Fortune 500 companies are big enough, and have enough resources, to assemble and run their own internal analytics teams. In today’s environment, it is impossible for a large corporation to succeed without employing analytics. The situation is completely different if we make a step down to small and medium business (SMBs), which are typically corporations with less than 500 employees and revenue in hundreds of millions of dollars. Most SMBs do not have enough resources to deploy an internal analytics team. Lack of resources is definitely not the prohibitive argument for why they don’t use analytics. The conventional wisdom ‘we have been successful for many years so why do we need analytics now?’ is just now being challenged. It is the growth driver that should spawn the adoption of analytics. With analytics, SMBs can expand the market share, intelligently manage operations, drive down costs, and gain a new competitive advantage. In layman’s words, analytics can increase the bottom line for a few million dollars.

As mentioned, an SMB typically lacks the size to have an internal analytics team and thus they are ripe for using external software solutions. There is a big opportunity for independent software vendors (ISVs) offering business analytics solutions to target SMBs. If an SMB was established more than five years ago, they most likely only use business intelligence for basic reporting, or Google Analytics if they have an e-commerce site.

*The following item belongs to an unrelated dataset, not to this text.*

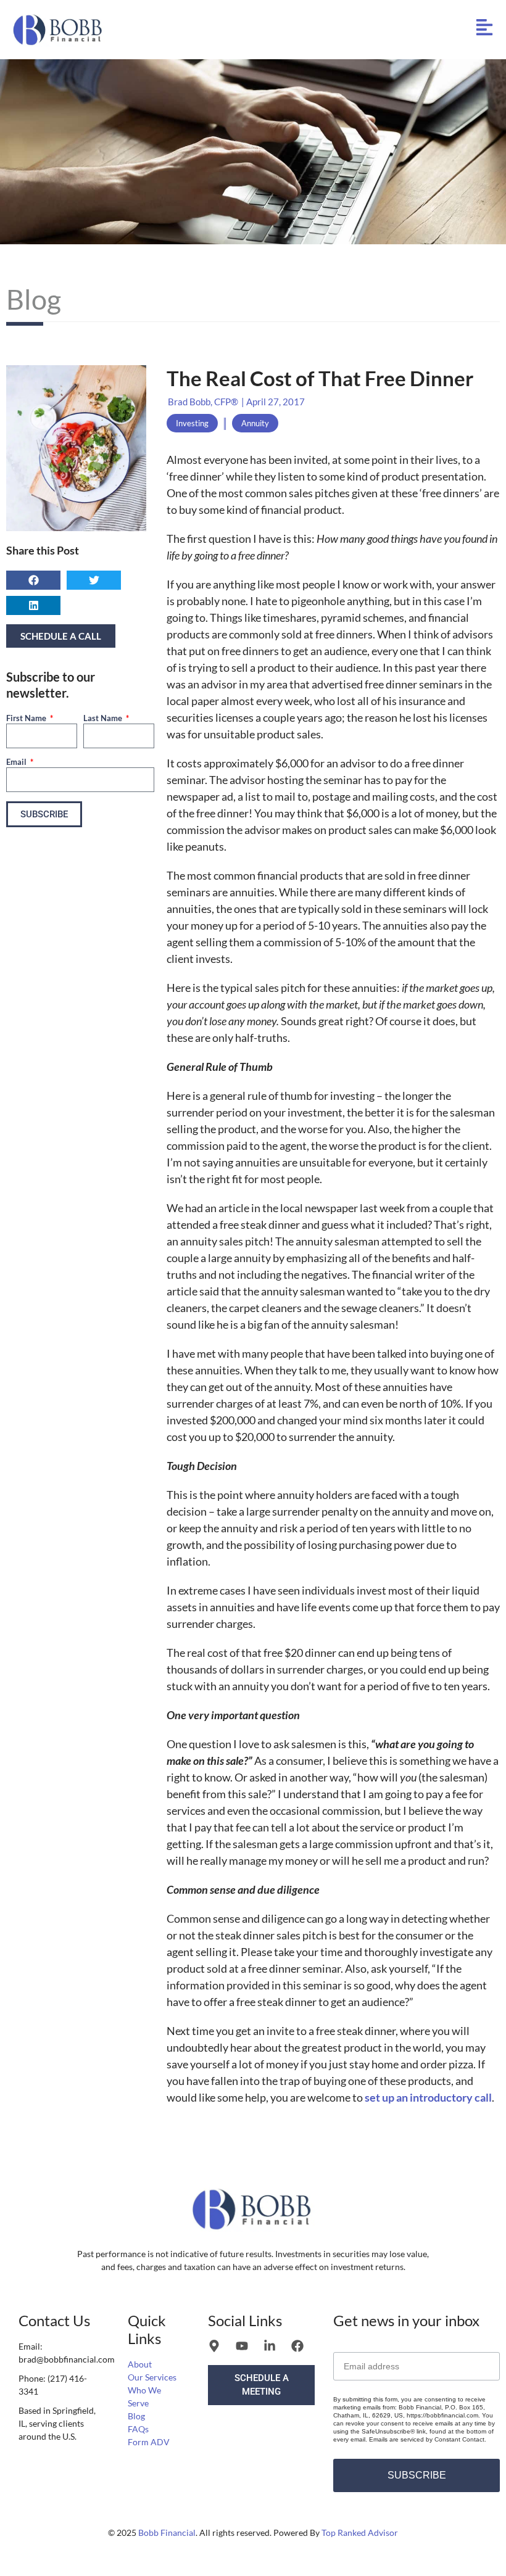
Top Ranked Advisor (359, 2532)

The situation is different for most recent start-ups and SMBs since many of them built their business models around business analytics and from the very beginning it became a key component of their business strategy. They clearly include all the start-ups in the software space and those using other technologies. In addition, this is also evident in many companies, for example, using social networking data or data from sensors such as telemetry and smart meter data.

ISVs offering analytics-based solutions have a tremendous opportunity in targeting SMBs in pretty much every vertical: from transportation to healthcare, retail, CPG, manufacturing, etc. SMBs are overshadowed by their big brothers since typical analytics projects cannot drive hundreds of millions of benefits as is the case for big corporations. However, despite a lower per project ROI, the total market opportunity is enormous due to the large number of SMBs in the U.S. (there are more than 25 million SMBs in the U.S.) While percentage-wise, it is not as high as in many European countries, they still represent a major chunk of the U.S. economy. Since every corporation has sales and marketing, low-hanging fruit is in the areas of marketing and customer intelligence analytics.

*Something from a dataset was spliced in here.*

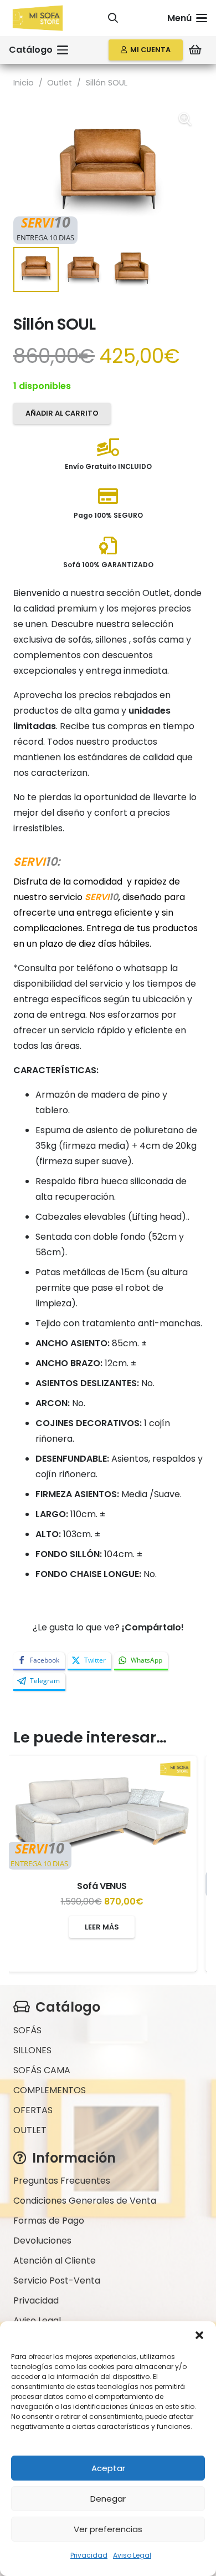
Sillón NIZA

It is well known that in a successful data-driven corporation, everything starts at the management level. The management has to embrace analytics and then trickle it down throughout the entire organization. SMBs are no exception in this regard. The big advantage of SMBs is the fact that their organizational structure is more shallow and narrower in size. For this reason they are usually quicker to buy into analytics. Let us make no mistake; the buy-in from management in SMBs should not be taken for granted.

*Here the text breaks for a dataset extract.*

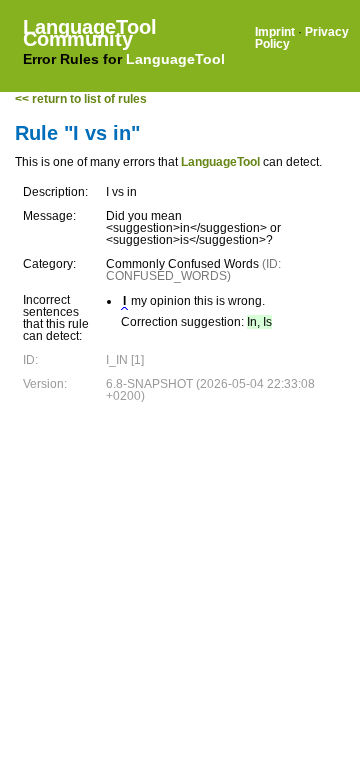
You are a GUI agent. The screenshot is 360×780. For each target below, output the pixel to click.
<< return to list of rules (81, 99)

To summarize, analytics success stories in SMBs are not sexy – they will not appear in the Bloomberg Businessweek and will not lead to feature films like Moneyball, but nevertheless, they can make a dent in the economy. The opportunity for ISVs to target SMBs is definitely big. One does not have to look further than Intuit to get inspired by focusing on SMBs as a major market segment. Despite traditionally being focused on ‘accounting,’ Intuit now embeds analytics in their solutions such as the online personal financing software Mint and conducts analyses across their customer segments.